-- Begin Source extract --
# Cervelo P2 or the Felt B14??



## trek21 (Oct 27, 2010)

hello all, been awhile since I have posted been training for my first triathlon I did last weekend. I had a blast and did it on my Trek 2.1 but now am wanting a full tri bike and still keep the road bike for those group rides. 2 of my LBS have bikes I am interested in. the first has the Cervelo P2 http://www.cervelo.com/en_us/bikes/2011/P2/prices-specs/ and the other has the Felt B14 http://www.feltbicycles.com/USA/2011/TT-TRI/TT-TRI-Series/B14.aspx. I was really liking the Cervelo at first but it seems like now I am liking the Felt more. The P2 is going for $2400 and the B14 is $2800 but the guy said he may be able to work on the price some. 
I like the way the Felt has the carbon fiber look, deep dish rims, and not to mention the dura ace group set and vision crank. So is a better deal to go with the Felt or Cervelo?? I know its personal preference and have not test rode either one yet but I did physically go look at them in the store.


----------



## kbiker3111 (Nov 7, 2006)

Whichever one fits better. Seriously.

They don't even scale in size the same. The Felt starts off with less length than the cervelo, but by the time you get to the big sizes, its considerably longer. The Felt also has a slightly larger biggest size than the cervelo and uses 700c wheels on its smallest size. It really depends on riding the frames and making sure you're fit correctly to the right one.


----------



## sdeeer (Aug 12, 2008)

kbiker3111 said:


> Whichever one fits better. Seriously.
> .


Going fast on a TT/tri bike is all about fit (power to aero position). Try them both and spend some time figuring out which fits best. If it is close, then go by price and style.


----------



## spade2you (May 12, 2009)

Make sure the shop is reputable and knows how to sell you the right fit. Ask around. There are shops that will fit you to what they have in stock to make a quick sale, but find the one that's willing to make sure it really fits before sending you on your way.
-- End Source extract --
Problems to solve –
- a) Transcribe the part of the Cervelo-versus-Felt thread between "Going fast on" and "on your way.", inclusive.
- b) According to the Cervelo-versus-Felt thread, what wheel size does the Felt use on its smallest frame size?
- c) Write the next part of the Cervelo-versus-Felt thread, continuing after its final post.
-- Begin Supplied information --
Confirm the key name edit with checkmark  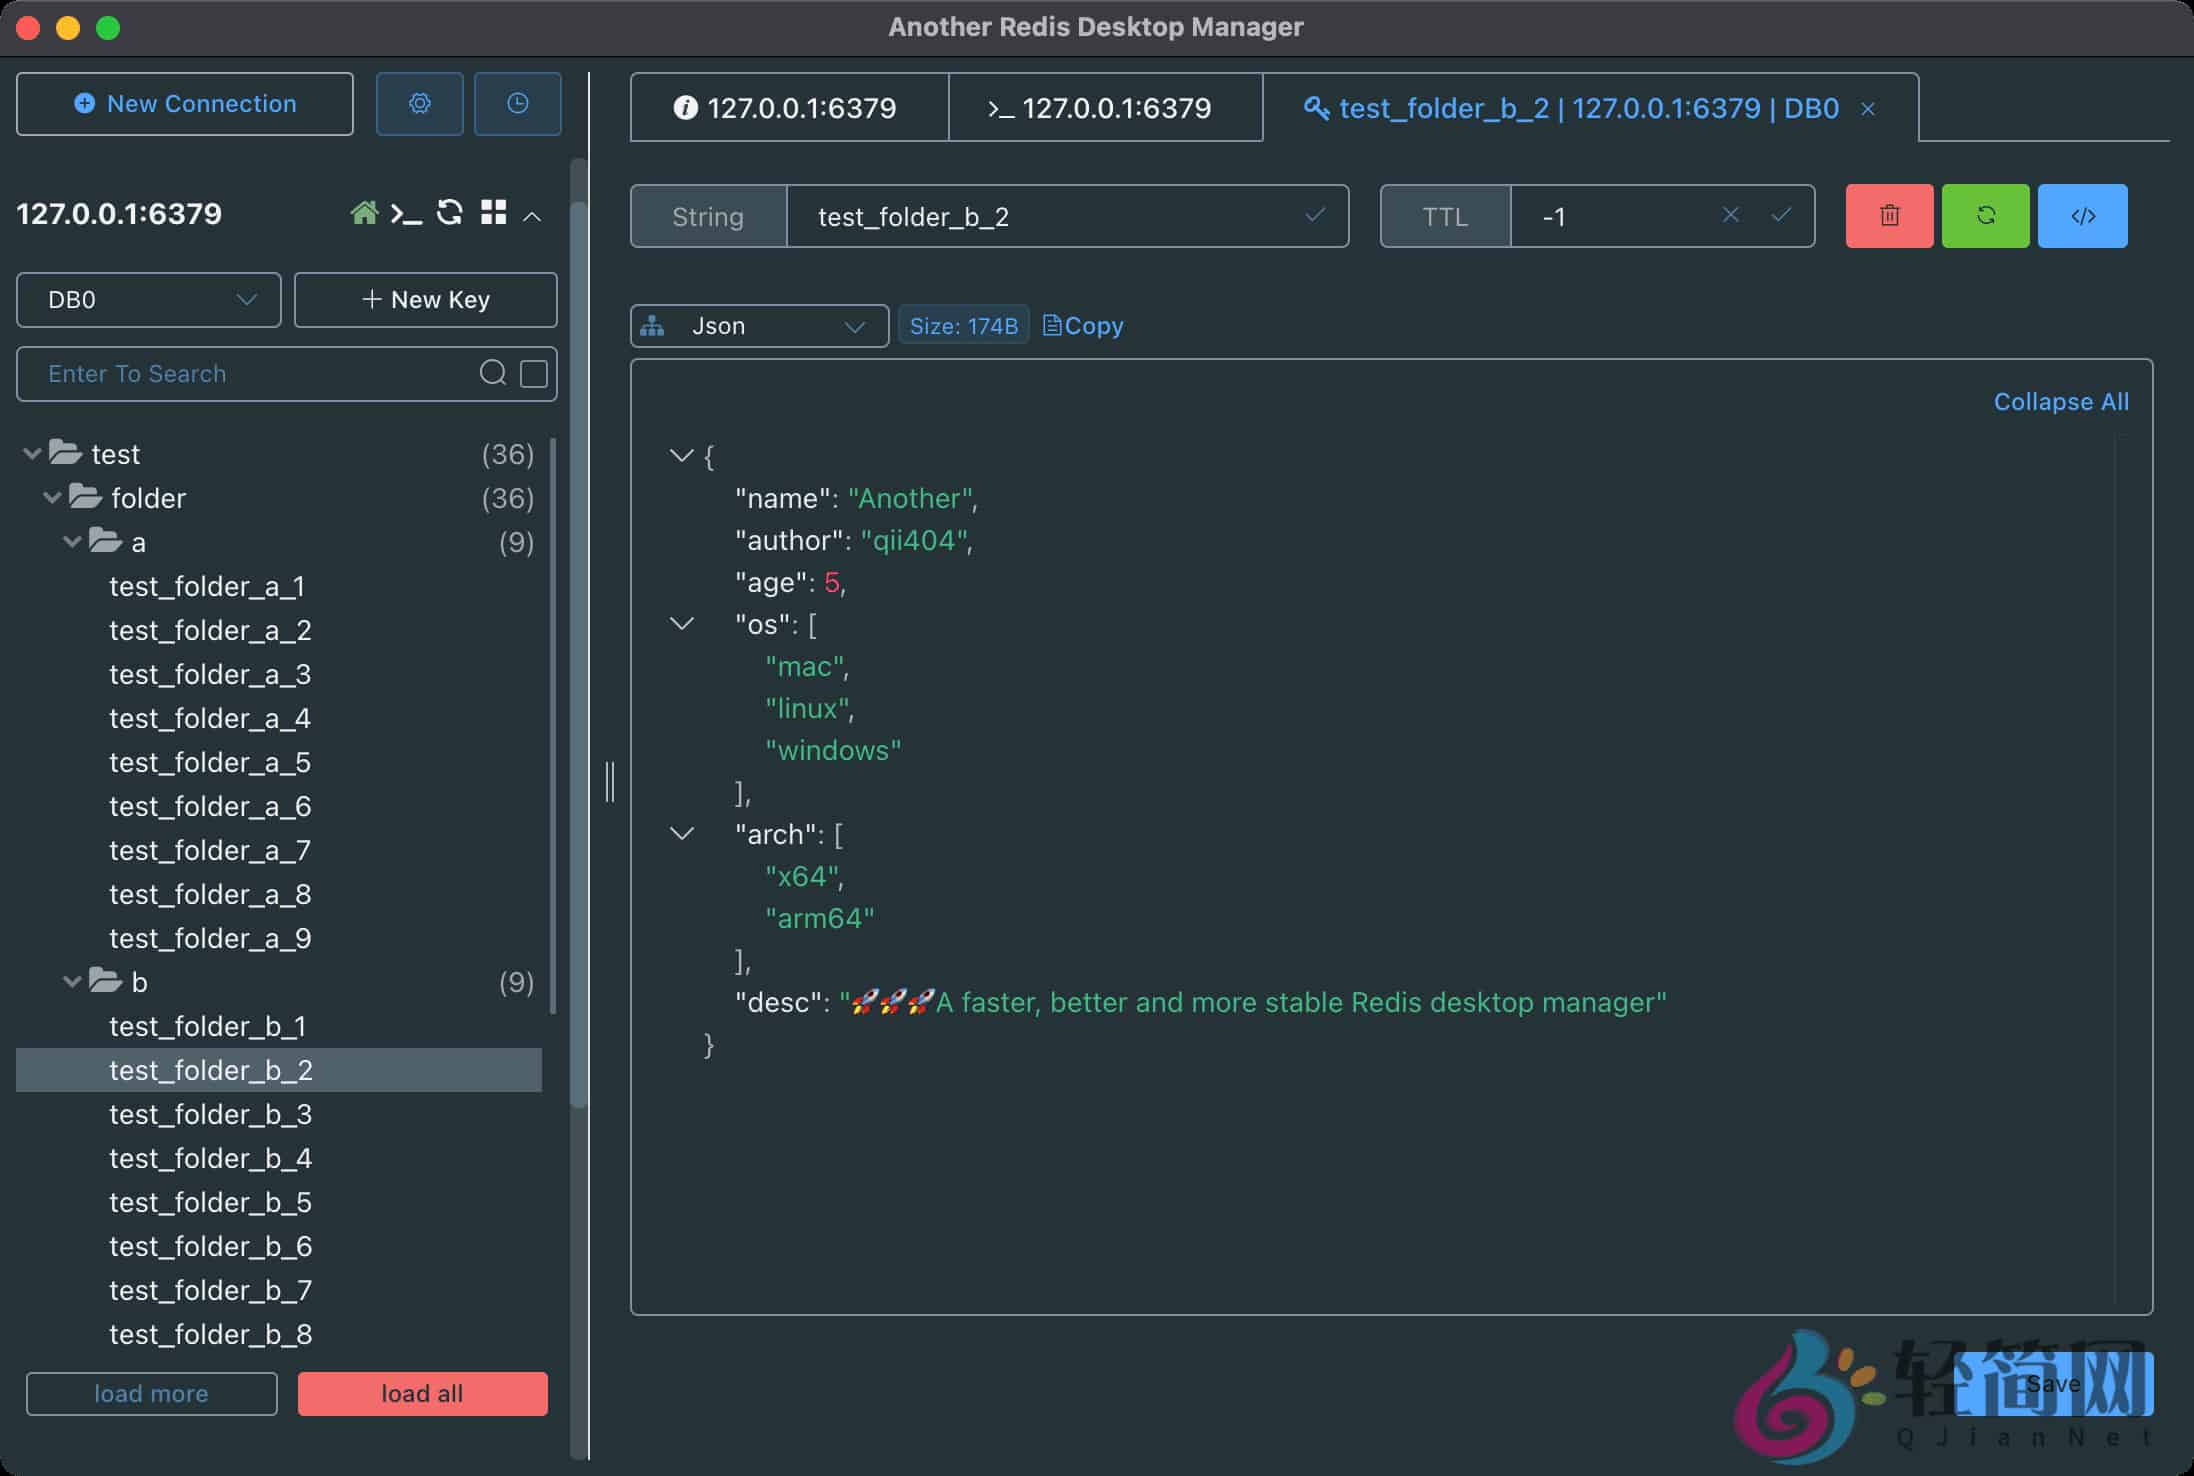coord(1313,215)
-- End Supplied information --
Answers for the exercise –
- a)
Going fast on a TT/tri bike is all about fit (power to aero position). Try them both and spend some time figuring out which fits best. If it is close, then go by price and style.


----------



## spade2you (May 12, 2009)

Make sure the shop is reputable and knows how to sell you the right fit. Ask around. There are shops that will fit you to what they have in stock to make a quick sale, but find the one that's willing to make sure it really fits before sending you on your way.

- b) 700c wheels

- c)
----------



## trek21 (Oct 27, 2010)

Thanks everyone. I do plan on doing a test ride with both bikes as it gets nearer to buying. Now to throw a little twist in here. The shop is willing to knock off $100 off the felt if its bought in stock. 
The other twist is my brother has a Felt B2 and is wanting $2500 for it and its a 2009 model with dura ace components, TTR3 rims, FSA gossamer crank (was told these cranks aren't very good compared to say a vision crank). 
So if this bike fits me and I like it would this be a better deal!!


----------



## trek21 (Oct 27, 2010)

So whats the main difference in the FSA gossamer crank and the vision trimax pro? Are they both made by FSA??


----------



## mimason (Oct 7, 2006)

The B2 is a very nice TT bike and I would go that route if it is the right size. Don't worry about the crank too much as components don't make you faster and you are not as hard on equipment as compared to a road bike. Besides you are buying the frame. You can always upgrade by finding a deal on a 7800 crank down the road if you are worried about that.

FWIW, I ride a P2c.


----------



## trek21 (Oct 27, 2010)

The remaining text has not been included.